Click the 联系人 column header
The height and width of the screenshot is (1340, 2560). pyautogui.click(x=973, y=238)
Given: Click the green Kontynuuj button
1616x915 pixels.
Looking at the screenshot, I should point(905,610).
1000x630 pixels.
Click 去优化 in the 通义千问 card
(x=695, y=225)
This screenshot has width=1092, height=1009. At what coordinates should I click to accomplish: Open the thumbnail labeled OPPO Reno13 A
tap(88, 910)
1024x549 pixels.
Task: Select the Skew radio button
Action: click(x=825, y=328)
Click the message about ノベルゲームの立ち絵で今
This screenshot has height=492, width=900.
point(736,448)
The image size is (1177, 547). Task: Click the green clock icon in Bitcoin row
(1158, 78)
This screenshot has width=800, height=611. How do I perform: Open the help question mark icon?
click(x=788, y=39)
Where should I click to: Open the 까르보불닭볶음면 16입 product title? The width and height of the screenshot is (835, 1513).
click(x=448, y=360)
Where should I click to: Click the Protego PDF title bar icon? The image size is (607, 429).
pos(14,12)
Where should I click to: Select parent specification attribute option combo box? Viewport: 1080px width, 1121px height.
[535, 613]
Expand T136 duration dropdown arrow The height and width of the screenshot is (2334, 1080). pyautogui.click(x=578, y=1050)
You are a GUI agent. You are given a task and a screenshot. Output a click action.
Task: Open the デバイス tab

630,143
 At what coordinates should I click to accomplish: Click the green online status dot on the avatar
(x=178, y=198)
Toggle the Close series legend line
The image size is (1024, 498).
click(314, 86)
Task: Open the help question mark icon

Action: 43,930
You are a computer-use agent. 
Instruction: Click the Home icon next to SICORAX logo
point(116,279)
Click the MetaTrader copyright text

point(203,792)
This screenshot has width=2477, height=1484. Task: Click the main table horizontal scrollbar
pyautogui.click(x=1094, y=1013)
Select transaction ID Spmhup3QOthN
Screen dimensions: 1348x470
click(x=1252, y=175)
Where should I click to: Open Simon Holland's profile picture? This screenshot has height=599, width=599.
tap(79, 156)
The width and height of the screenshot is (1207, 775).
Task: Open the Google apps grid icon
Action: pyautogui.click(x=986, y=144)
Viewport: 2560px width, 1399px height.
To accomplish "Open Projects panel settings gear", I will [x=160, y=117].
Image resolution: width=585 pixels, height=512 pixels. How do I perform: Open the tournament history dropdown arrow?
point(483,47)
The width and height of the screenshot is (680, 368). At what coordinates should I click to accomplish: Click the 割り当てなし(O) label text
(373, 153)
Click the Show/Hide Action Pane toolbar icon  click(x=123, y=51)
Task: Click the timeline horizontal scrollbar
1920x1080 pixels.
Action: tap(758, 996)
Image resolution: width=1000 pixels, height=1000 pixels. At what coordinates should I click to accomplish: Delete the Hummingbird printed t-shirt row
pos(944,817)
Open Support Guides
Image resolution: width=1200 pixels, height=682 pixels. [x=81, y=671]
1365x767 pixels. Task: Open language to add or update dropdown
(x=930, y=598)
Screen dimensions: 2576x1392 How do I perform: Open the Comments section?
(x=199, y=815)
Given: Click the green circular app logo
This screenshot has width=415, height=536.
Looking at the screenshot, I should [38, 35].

--

Directive
Transcribe everything from the line containing "Click the Show/Hide" down to the end of the items, and nothing else.

Completed exercise
Click the Show/Hide Action Pane toolbar icon  click(x=123, y=51)
Task: Click the timeline horizontal scrollbar
1920x1080 pixels.
Action: tap(758, 996)
Image resolution: width=1000 pixels, height=1000 pixels. At what coordinates should I click to accomplish: Delete the Hummingbird printed t-shirt row
pos(944,817)
Open Support Guides
Image resolution: width=1200 pixels, height=682 pixels. [x=81, y=671]
1365x767 pixels. Task: Open language to add or update dropdown
(x=930, y=598)
Screen dimensions: 2576x1392 How do I perform: Open the Comments section?
(x=199, y=815)
Given: Click the green circular app logo
This screenshot has width=415, height=536.
Looking at the screenshot, I should [38, 35].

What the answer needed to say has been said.